There’s another basic pattern, one that completely stands to reason: the magnitude of the projected war rises and falls depending on how many of the other conflict parameters are included in the calculation.
For instance, if the rhetoric in North Korea does not intensify, the magnitude of the conflict gets smaller. Fewer people die.
If the Russian arms dealer is not arrested, the magnitude of the conflict gets smaller. Fewer people die.
Same thing if the Mexican conflict rhetoric is held in check. Or if there is no rise in the Random Event Meter: in other words, if the lions aren’t let loose from the zoos.
And if more than one of those parameters is held in check, the magnitude falls even further. For instance, if the dealer is not arrested and the conflict rhetoric stays constant in Mexico and North Korea and Russia, then the magnitude drops precipitously.
And, in the most extreme case, if all the parameters are held in check except the drop in the conflict language in the Fertile Crescent, the magnitude seems to be limited to a single attack: one projected to take place in mere hours, right here in San Francisco.
The computer is telling him something absolutely essential: the most important parameter is the falling conflict rhetoric in the Fertile Crescent. It alone triggers the attack in San Francisco. Without it, no war. And if it is the only change in the last few weeks, then the conflict gets limited to San Francisco.
Is everything else a red herring? Does the tantalum or the arrest of the Russian arms dealer mean nothing? Jeremy senses otherwise; they’re all connected, somehow. But with varying degrees of significance.
Knock, knock on the door.
He towels off.
On his phone, he looks at the time. Nearly 5 a.m. Sees a text. “How can I help?” From Nik. At two in the morning. He’ll be waiting for a response. Jeremy thinks about his dream. The bridge, the view. The puzzle. Harry’s end-of-life warnings.
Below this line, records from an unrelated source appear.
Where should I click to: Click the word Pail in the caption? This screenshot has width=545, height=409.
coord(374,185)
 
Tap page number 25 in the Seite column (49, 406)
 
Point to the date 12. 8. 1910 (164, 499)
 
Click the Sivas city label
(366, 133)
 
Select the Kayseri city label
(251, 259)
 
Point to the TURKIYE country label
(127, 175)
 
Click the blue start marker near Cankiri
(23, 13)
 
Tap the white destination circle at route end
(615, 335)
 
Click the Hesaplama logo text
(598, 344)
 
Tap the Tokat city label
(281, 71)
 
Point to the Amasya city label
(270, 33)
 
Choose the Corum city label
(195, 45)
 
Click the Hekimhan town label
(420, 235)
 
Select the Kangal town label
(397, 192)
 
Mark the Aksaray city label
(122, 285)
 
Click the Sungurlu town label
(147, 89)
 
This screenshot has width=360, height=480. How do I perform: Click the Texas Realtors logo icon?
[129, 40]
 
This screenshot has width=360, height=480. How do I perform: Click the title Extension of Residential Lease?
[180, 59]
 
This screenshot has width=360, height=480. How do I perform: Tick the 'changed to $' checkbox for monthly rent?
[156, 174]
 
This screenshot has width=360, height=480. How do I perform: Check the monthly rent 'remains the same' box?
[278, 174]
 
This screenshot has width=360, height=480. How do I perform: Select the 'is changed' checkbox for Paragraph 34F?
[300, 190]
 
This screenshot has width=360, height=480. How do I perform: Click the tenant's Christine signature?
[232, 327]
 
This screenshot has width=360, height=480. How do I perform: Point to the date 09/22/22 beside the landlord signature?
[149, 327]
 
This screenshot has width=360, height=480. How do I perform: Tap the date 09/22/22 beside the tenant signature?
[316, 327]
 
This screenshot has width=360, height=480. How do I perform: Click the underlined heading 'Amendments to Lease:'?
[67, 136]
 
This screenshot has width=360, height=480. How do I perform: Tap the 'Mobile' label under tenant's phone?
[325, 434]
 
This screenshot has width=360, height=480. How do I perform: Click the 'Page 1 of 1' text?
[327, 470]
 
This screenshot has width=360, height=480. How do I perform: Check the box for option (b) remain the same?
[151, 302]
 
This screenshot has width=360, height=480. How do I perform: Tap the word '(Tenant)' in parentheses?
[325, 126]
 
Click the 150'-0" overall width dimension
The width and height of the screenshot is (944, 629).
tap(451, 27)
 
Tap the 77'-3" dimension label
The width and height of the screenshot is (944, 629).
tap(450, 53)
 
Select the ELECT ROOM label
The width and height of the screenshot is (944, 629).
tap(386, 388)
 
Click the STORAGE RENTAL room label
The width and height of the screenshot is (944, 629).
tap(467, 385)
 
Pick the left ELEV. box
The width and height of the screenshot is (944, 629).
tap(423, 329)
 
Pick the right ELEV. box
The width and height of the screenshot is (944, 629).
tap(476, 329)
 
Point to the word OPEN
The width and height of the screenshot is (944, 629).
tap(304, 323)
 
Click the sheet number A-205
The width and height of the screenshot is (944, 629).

Jeremy taps back a message. He tells Nik what to do.
He slips the iPad into his backpack. Puts the backpack on, pulls the straps to tighten his swaddled baby on his back. Pulls open the door. “Let’s play chess,” he says.
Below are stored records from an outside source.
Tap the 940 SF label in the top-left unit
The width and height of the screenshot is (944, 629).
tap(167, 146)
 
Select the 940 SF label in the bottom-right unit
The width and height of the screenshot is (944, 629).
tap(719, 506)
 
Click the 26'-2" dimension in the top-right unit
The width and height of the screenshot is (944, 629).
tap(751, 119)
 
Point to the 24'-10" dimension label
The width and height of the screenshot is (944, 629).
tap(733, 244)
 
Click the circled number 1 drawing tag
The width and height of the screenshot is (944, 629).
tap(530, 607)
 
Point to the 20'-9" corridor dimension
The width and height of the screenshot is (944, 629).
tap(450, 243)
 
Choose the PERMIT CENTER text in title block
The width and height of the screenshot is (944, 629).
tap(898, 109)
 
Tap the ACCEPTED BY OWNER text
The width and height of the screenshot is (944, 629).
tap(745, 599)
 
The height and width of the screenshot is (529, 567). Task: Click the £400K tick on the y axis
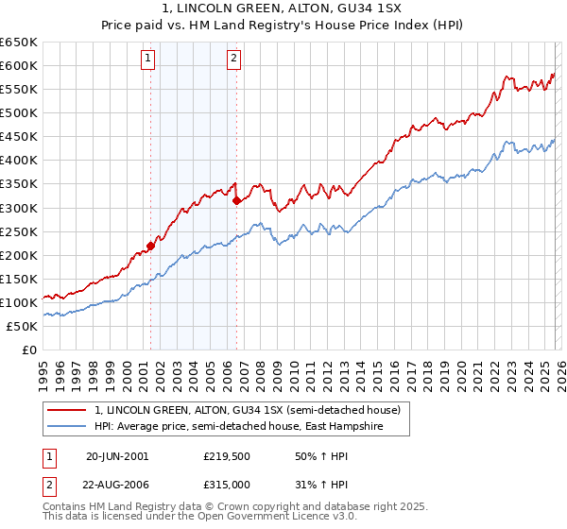coord(19,161)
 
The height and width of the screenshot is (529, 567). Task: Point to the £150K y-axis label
coord(19,279)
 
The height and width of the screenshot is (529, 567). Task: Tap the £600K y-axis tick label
coord(19,65)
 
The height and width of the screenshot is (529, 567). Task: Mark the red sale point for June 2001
coord(150,246)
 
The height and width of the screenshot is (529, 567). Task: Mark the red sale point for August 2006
coord(236,200)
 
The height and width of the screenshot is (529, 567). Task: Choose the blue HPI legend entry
coord(251,427)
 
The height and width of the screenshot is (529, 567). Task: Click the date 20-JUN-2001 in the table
coord(117,455)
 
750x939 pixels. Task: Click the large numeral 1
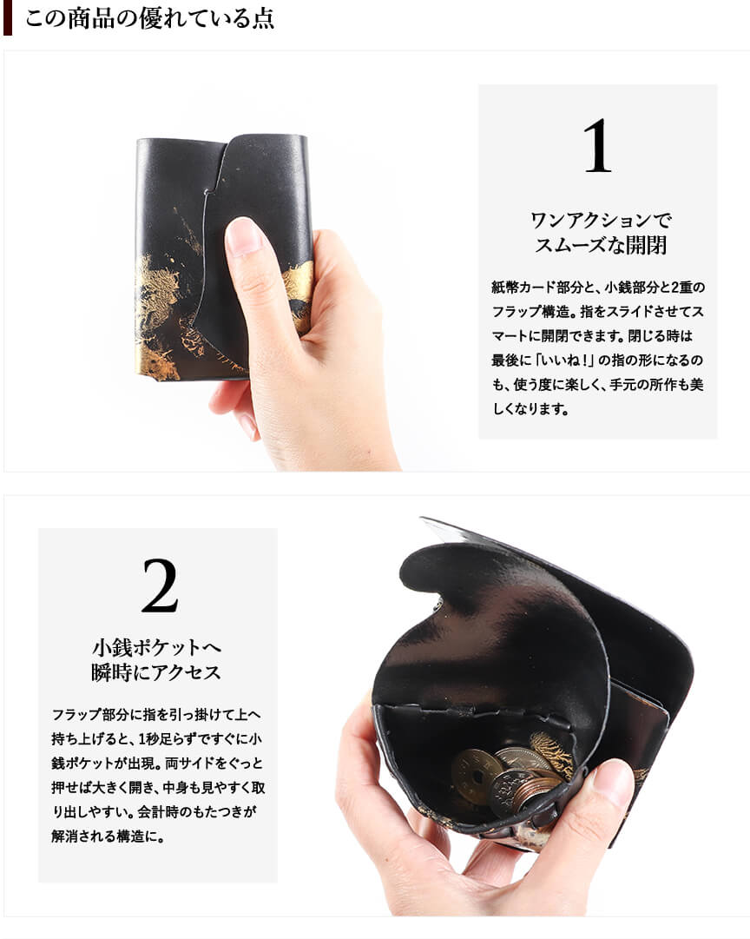[597, 146]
No sooner has he cracked the door open than he feels a violent push from the other side. Jeremy begins to fall backward, thrown by the tremendous surge. Instinctively, he pushes back, throwing himself against the door, Jeremy in a nutshell, reacting to a push with a pushback of equal weight, greater, his nature fueled by fear, no, terror.
A reverse tug-of-war, bodies pressing and pushing the heavy wood door. Jeremy losing ground. He sees hands grope inside, not just two, not just Andrea. Another woman’s hand.
“Jeremy, we have to talk to you.”
We.
He pushes, strains, feels his feet slip on the stone. He can’t hold this. He sees hair, a face begin to slip through the widening opening of the door; can’t believe his eyes. Her? He pushes back, a surge from his legs and trunk, a last effort to close himself in. The door begins to yield to his will. It’s closing, closing and, then, he can’t find any more reserve. The momentum begins to turn back.
He suddenly thinks: let them come.
He gives one last grunt, a push, but a feint, waits for the inevitable heave back at him. When it comes, he lets go. The door swings open, the women—two women—fly past him, careening, bowling pins in reverse, spinning, slipping forward toward the bathroom counter.
Jeremy leans down and picks up his backpack. And he runs.